• Dataset entries
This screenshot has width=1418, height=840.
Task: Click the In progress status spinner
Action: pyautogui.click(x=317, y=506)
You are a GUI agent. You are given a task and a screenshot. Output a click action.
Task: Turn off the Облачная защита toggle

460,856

==

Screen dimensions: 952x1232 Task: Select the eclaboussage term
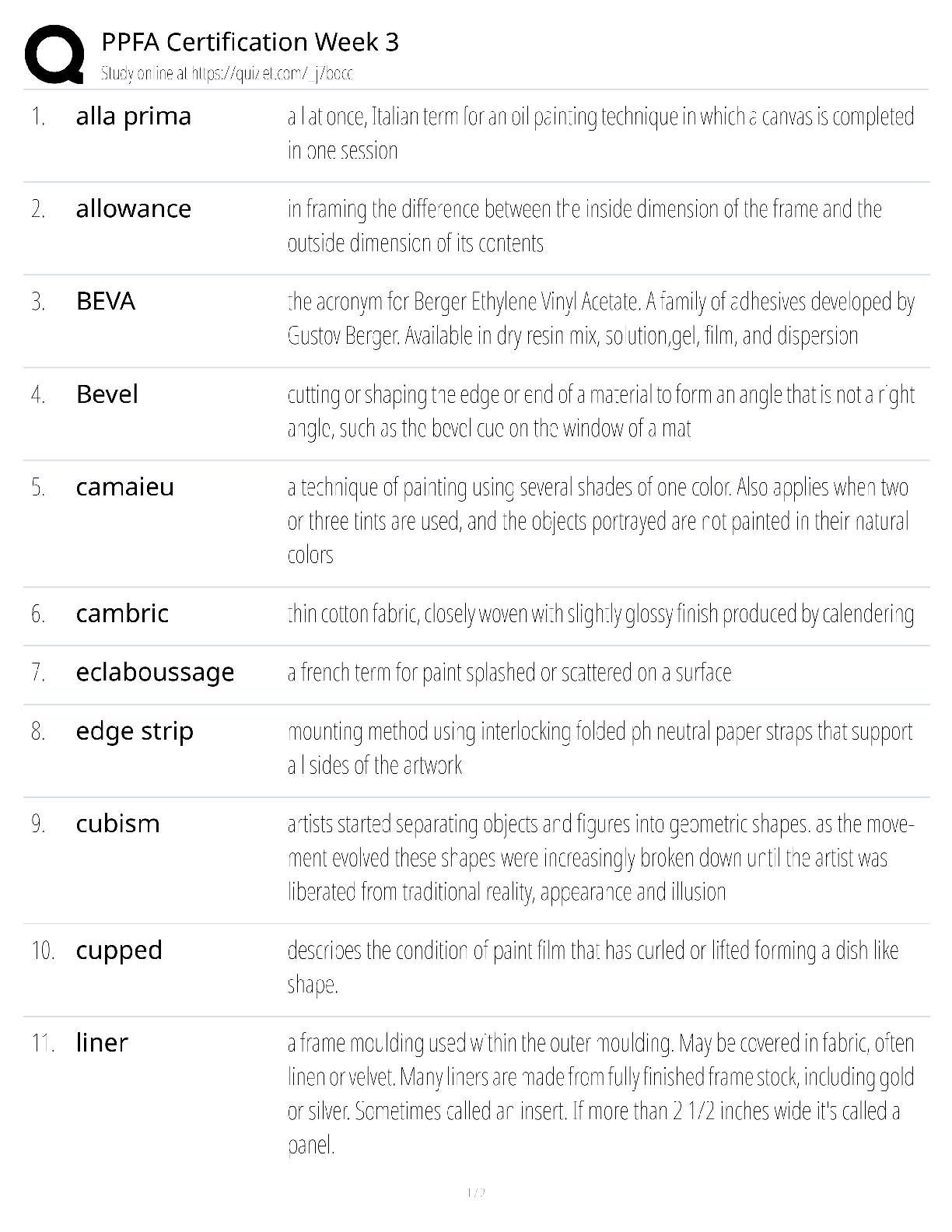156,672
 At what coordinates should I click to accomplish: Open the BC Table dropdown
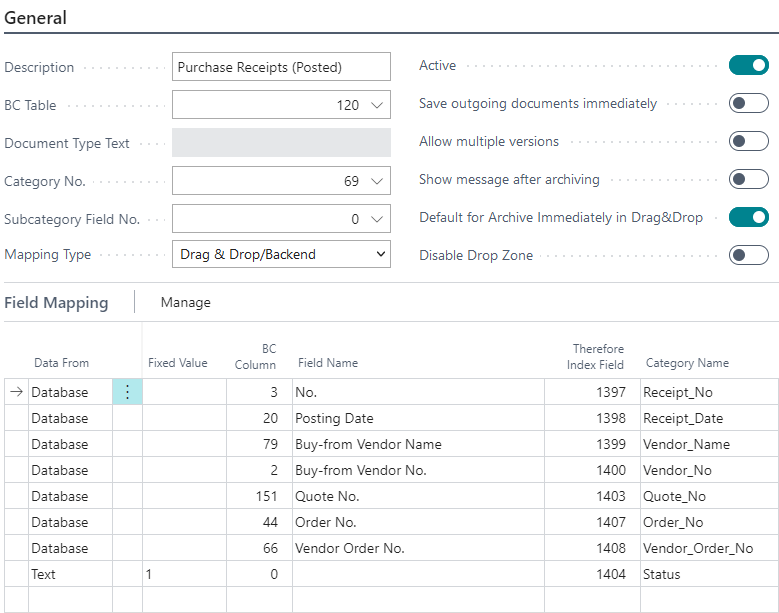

* * *

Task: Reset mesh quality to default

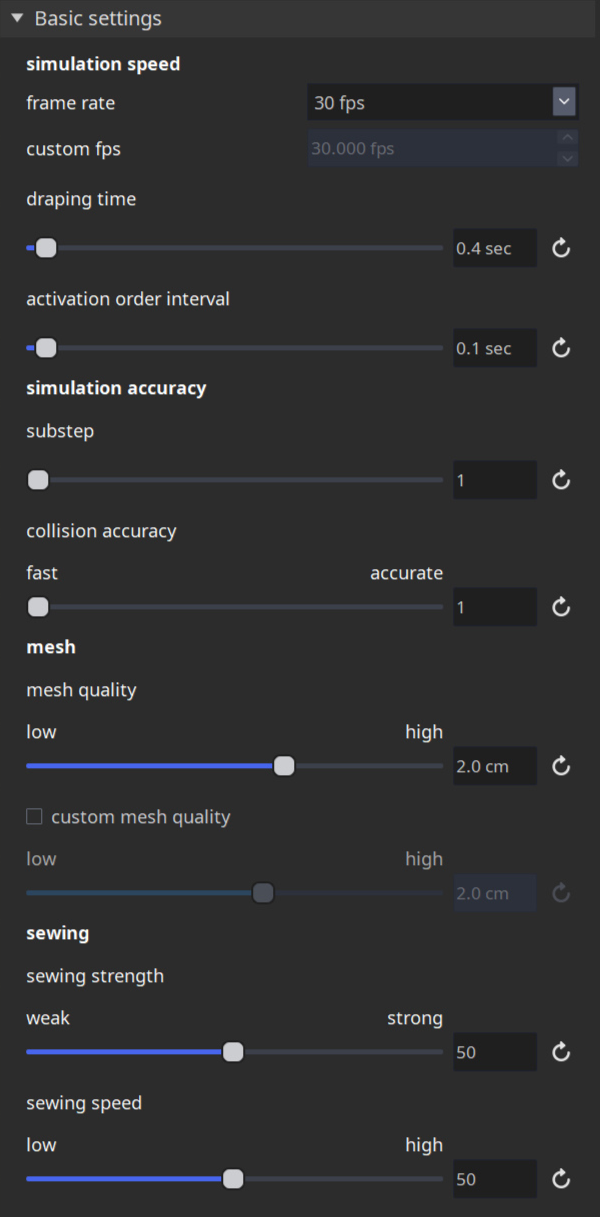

• Directions
In the listing above, reproduce verbatim every line from the one containing "Screen dimensions: 952x1232" to the one containing "At what coordinates", including both of those lines, and leave the pictures out of your answer.

• Completed exercise
Screen dimensions: 952x1232 Task: Select the eclaboussage term
156,672
 At what coordinates should I click to accomplish: Open the BC Table dropdown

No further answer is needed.